---------- Provided data ----------
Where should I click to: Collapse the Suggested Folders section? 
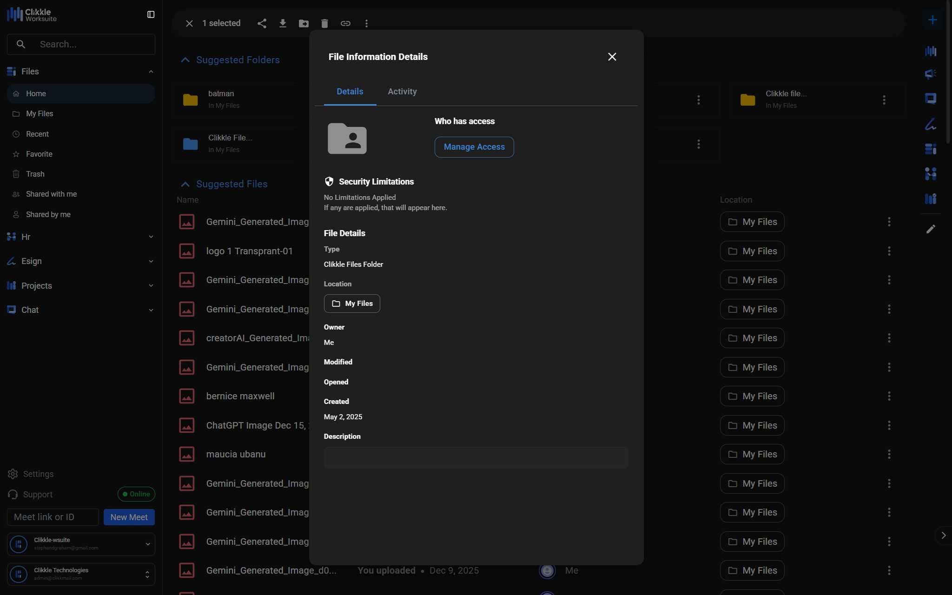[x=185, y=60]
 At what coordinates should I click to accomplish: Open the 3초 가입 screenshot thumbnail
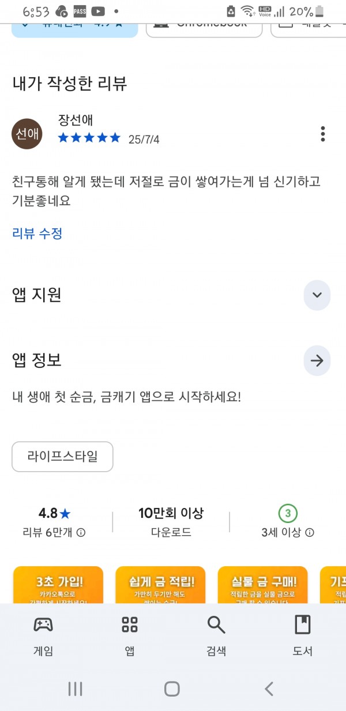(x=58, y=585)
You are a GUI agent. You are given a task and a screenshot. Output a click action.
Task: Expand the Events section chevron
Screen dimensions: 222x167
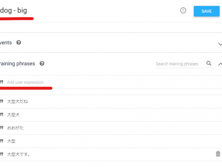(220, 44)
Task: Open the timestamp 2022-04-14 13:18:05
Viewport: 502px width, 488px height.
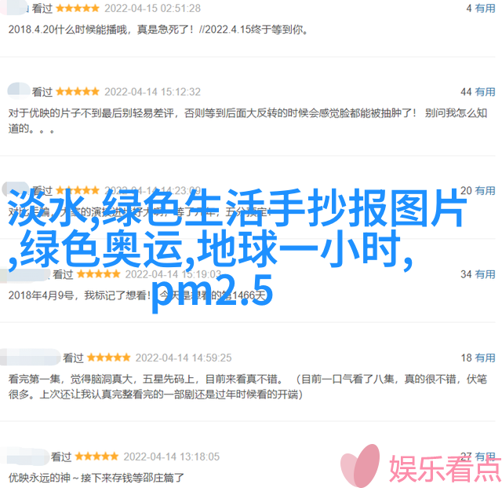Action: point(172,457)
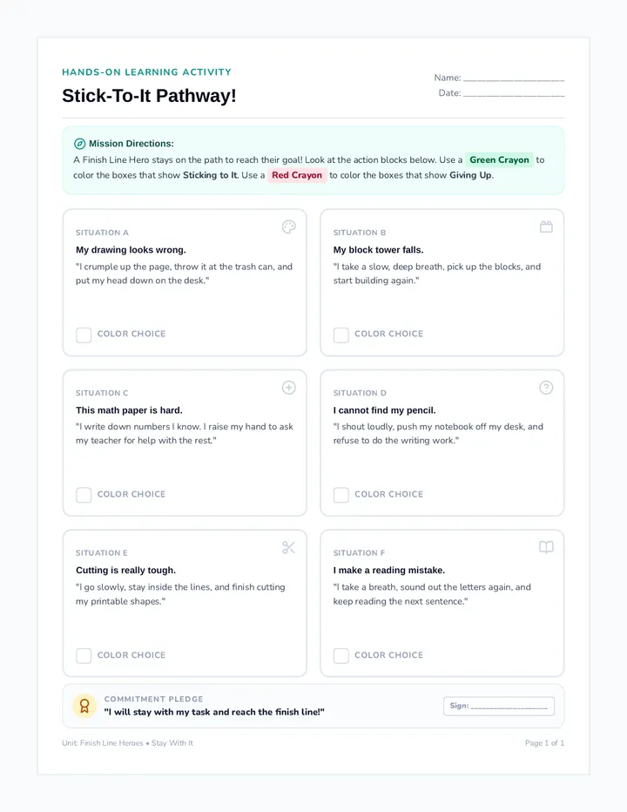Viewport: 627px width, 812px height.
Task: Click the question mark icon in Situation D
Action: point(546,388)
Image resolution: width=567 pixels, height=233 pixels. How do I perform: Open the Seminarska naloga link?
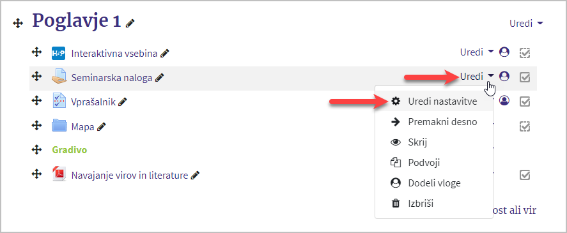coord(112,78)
----------
=== Aim of the exercise ===
Put the lines of all the entries above into a numbered list, skipping any blank lines and leaving the pictures out.

=== Complete output ===
1. Where should I click to: Collapse the Suggested Folders section? 
2. [x=185, y=60]
3.  At what coordinates should I click to accomplish: Open the 3초 가입 screenshot thumbnail
4. (x=58, y=585)
5. You are a GUI agent. You are given a task and a screenshot. Output a click action.
6. Task: Expand the Events section chevron
7. Screen dimensions: 222x167
8. (220, 44)
9. Task: Open the timestamp 2022-04-14 13:18:05
10. Viewport: 502px width, 488px height.
11. Action: point(172,457)
12. Viewport: 627px width, 812px height.
13. Task: Click the question mark icon in Situation D
14. Action: point(546,388)
15. Image resolution: width=567 pixels, height=233 pixels. How do I perform: Open the Seminarska naloga link?
16. coord(112,78)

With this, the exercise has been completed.